Top of Document segment

DHS inspectors find deplorable conditions, multiple nooses at private immigration jail
In May, a team from the Department of Homeland Security's office of inspector general made a surprise visit to a private, for-profit immigration jail in California that holds about 2,000 immigrants under contract with Immigration and Customs Enforcement. What they found, outlined in a report released Tuesday, included "nooses" dangling from air vents in 15 of the 20 cells they visited, one detainee left in his wheelchair for nine days straight, and immigrants who had teeth fall out while they waited years for fillings, among other major violations of federal detention standards.
The jail, in Adelanto — in the high desert 90 miles northeast of Los Angeles — is one of 71 federal prisons and detention centers run and owned by GEO Group. One 32-year-old detainee hanged himself with a bedsheet in March 2017, and at least seven other detainees attempted suicide between December 2016 and October 2017, the DHS inspectors wrote. "One detainee told us, 'I've seen a few attempted suicides using the braided sheets by the vents and then the guards laugh at them and call them "suicide failures" once they are back from medical.'"
The conditions, including summary isolation, pose "a significant threat" to the rights of detainees and their mental and physical health, the report found. ICE said it takes the report's findings "seriously" and has "agreed to conduct a full and immediate review of the center." ICE has increasingly relied on private contract facilities amid a surge of detentions due to President Trump's crackdown on undocumented immigrants.
"Adelanto holds adult women and men in immigration custody, including those who are applying for asylum" and were "separated from their children at the border," The New York Times notes. "Unlike prisoners in the penal system, most immigrants at the facility have committed no crimes other than illegally crossing the border," a civil misdemeanor. A separate DHS inspector general report found that Trump's botched family-separation policy resulted in children held in chain-link cells for up to 25 days.

Bottom of Document segment
Top of Dataset excerpt

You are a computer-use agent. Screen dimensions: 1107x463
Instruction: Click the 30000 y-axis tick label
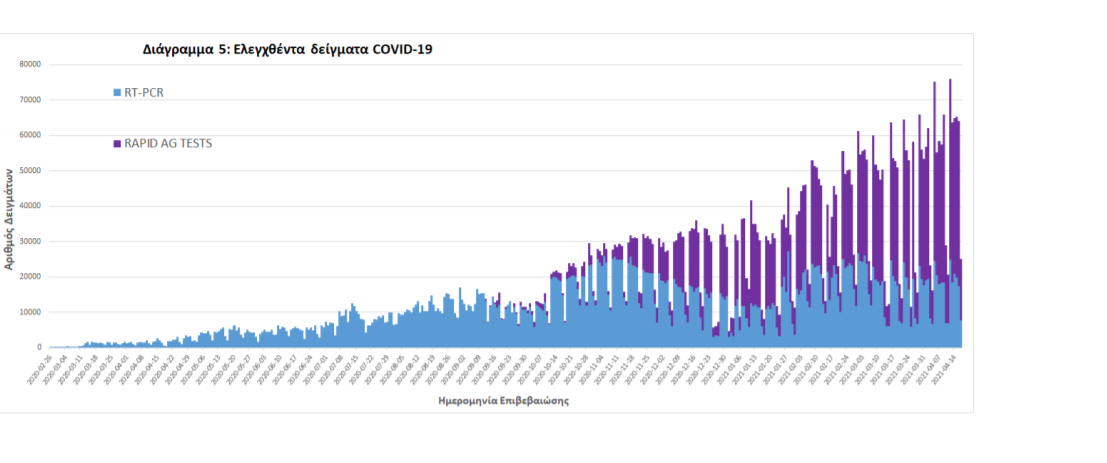click(x=30, y=242)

Bottom of Dataset excerpt

* Work to be completed
Retype the Adelanto jail article above without changing a character, starting at the words "DHS inspectors find" and stopping after "federal detention standards.".

* Exercise output
DHS inspectors find deplorable conditions, multiple nooses at private immigration jail
In May, a team from the Department of Homeland Security's office of inspector general made a surprise visit to a private, for-profit immigration jail in California that holds about 2,000 immigrants under contract with Immigration and Customs Enforcement. What they found, outlined in a report released Tuesday, included "nooses" dangling from air vents in 15 of the 20 cells they visited, one detainee left in his wheelchair for nine days straight, and immigrants who had teeth fall out while they waited years for fillings, among other major violations of federal detention standards.